Disulphide bonds are covalent linkages formed between two cysteine residues in proteins, whose primary function is to stabilize the folded structure of the protein. They are found in most outer membrane and secreted proteins, including receptors, peptide hormones, cytokines and antibodies. Their formation is complex and is usually the rate limiting step in the folding of such proteins.
While an extensive programme of work by many groups has provided a general picture of native disulphide bond formation in the endoplasmic reticulum (ER), the role played by individual proteins is still uncertain. The research in the group is focused on determining the function and mechanism of action of individual proteins in this biological system and on understanding the functional significance of cross-talk between interacting proteins.
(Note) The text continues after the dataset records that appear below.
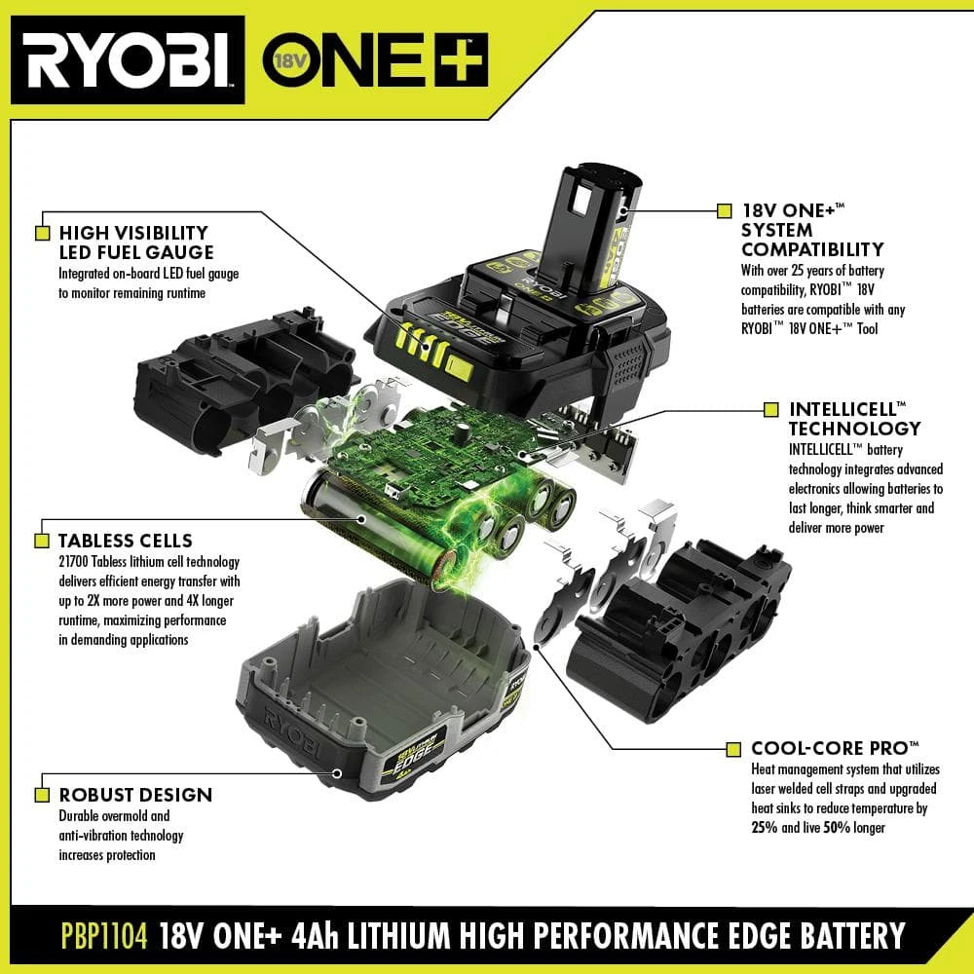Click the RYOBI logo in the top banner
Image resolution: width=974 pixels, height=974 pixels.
pyautogui.click(x=128, y=60)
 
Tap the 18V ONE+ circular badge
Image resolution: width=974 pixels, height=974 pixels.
pyautogui.click(x=281, y=60)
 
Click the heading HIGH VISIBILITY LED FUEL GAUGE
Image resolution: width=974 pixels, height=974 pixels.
pyautogui.click(x=135, y=243)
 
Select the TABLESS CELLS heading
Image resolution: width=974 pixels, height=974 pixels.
pyautogui.click(x=126, y=541)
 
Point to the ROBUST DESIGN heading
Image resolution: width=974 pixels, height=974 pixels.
pyautogui.click(x=135, y=794)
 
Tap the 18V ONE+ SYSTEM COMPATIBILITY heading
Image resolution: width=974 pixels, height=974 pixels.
pyautogui.click(x=813, y=230)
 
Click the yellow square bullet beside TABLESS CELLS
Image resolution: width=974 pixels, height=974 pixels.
pyautogui.click(x=42, y=541)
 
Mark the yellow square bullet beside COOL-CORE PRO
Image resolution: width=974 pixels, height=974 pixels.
pyautogui.click(x=733, y=749)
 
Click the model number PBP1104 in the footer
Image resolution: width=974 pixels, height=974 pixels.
pyautogui.click(x=95, y=937)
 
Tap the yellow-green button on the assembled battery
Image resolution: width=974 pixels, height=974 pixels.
pyautogui.click(x=457, y=367)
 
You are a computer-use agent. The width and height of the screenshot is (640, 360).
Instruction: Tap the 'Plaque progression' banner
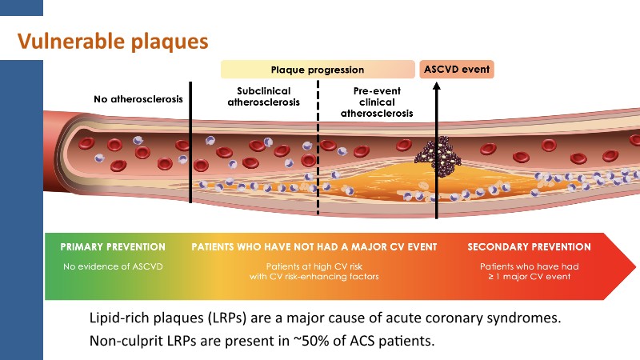point(318,70)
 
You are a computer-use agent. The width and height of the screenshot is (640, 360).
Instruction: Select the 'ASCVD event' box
point(457,70)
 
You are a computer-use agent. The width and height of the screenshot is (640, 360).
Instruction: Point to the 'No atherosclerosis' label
point(138,100)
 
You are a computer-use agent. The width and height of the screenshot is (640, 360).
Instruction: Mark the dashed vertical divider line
point(318,160)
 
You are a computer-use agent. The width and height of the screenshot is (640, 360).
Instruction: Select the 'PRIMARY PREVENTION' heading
point(113,247)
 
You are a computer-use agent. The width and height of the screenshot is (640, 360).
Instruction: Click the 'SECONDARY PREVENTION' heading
point(529,247)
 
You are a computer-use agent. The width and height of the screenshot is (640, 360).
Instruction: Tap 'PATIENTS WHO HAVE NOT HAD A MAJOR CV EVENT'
point(318,247)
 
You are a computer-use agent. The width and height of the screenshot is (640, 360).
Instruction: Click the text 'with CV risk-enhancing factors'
point(318,276)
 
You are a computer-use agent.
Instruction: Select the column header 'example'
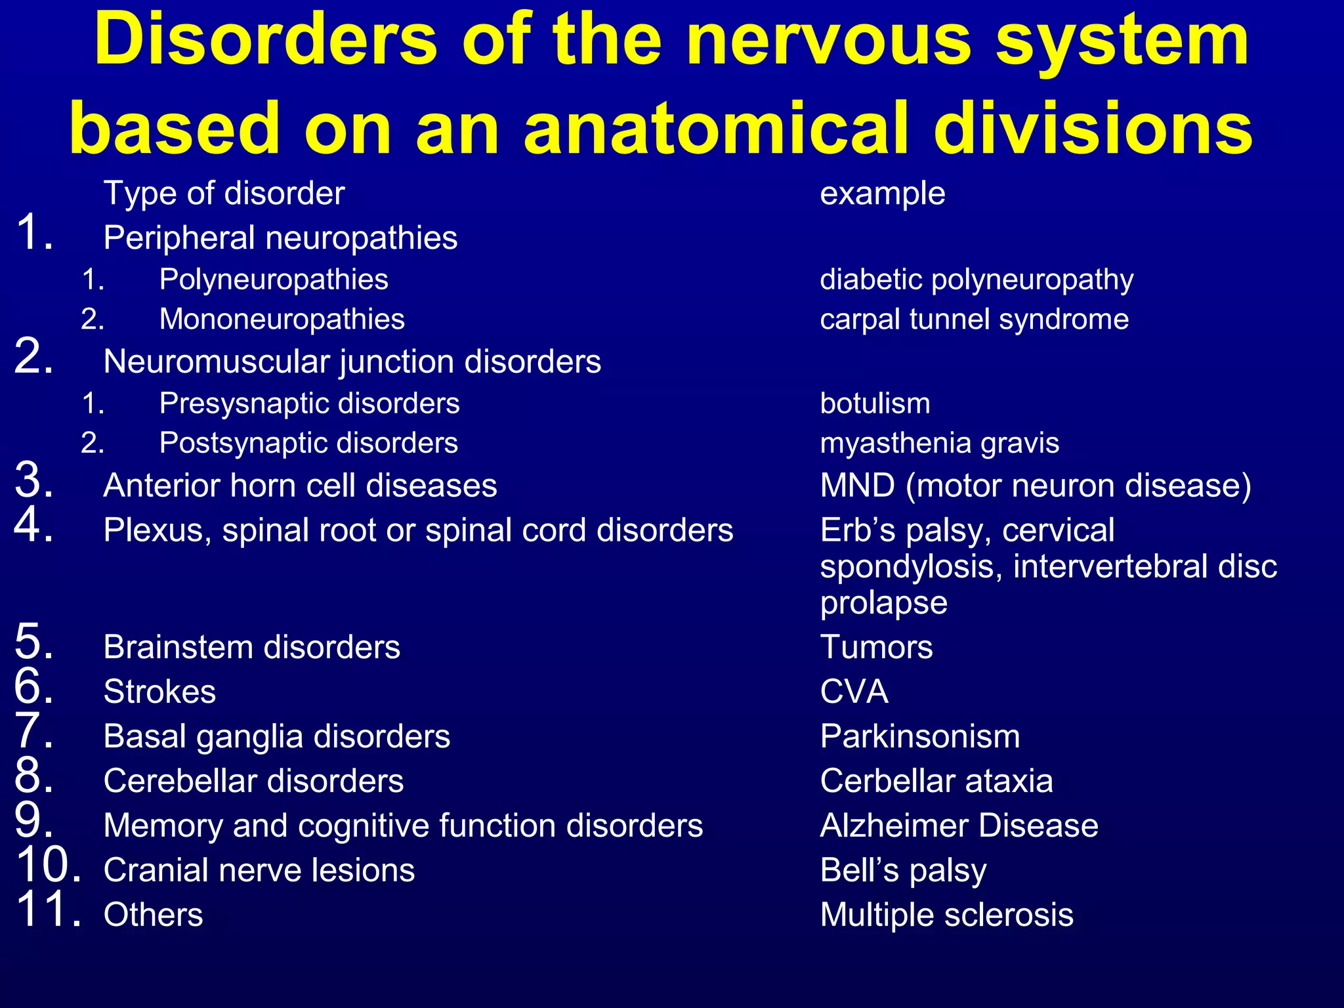[x=883, y=194]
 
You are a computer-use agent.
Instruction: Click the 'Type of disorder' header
[x=224, y=194]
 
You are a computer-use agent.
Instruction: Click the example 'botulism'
[x=875, y=404]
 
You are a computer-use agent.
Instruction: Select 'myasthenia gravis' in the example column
[x=939, y=444]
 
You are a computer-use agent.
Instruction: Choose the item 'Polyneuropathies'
[x=274, y=280]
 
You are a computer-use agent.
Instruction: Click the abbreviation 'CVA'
[x=854, y=692]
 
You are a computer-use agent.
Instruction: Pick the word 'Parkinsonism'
[x=920, y=736]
Native disulphide bond formation in the ER can occur via multiple parallel pathways and this significantly complicates the interpretation of in vivo data. What is clear is that the rate-limiting step for native disulphide bond formation in proteins that contain multiple disulphides is late-stage isomerisation reactions, where disulphide bond formation is linked to conformational changes in protein substrates with substantial regular secondary structure. These steps are thought to only be catalysed by proteins belonging to the protein disulphide isomerase (PDI) family and hence an understanding of the mechanisms of action of the PDI family is the primary focus of our current research.
In addition to their role in disulphide bond formation the PDI family are also involved in a range of other cellular functions including collagen biogenesis (via prolyl-4-hydroxylation), loading MHC with antigens and hypoxia.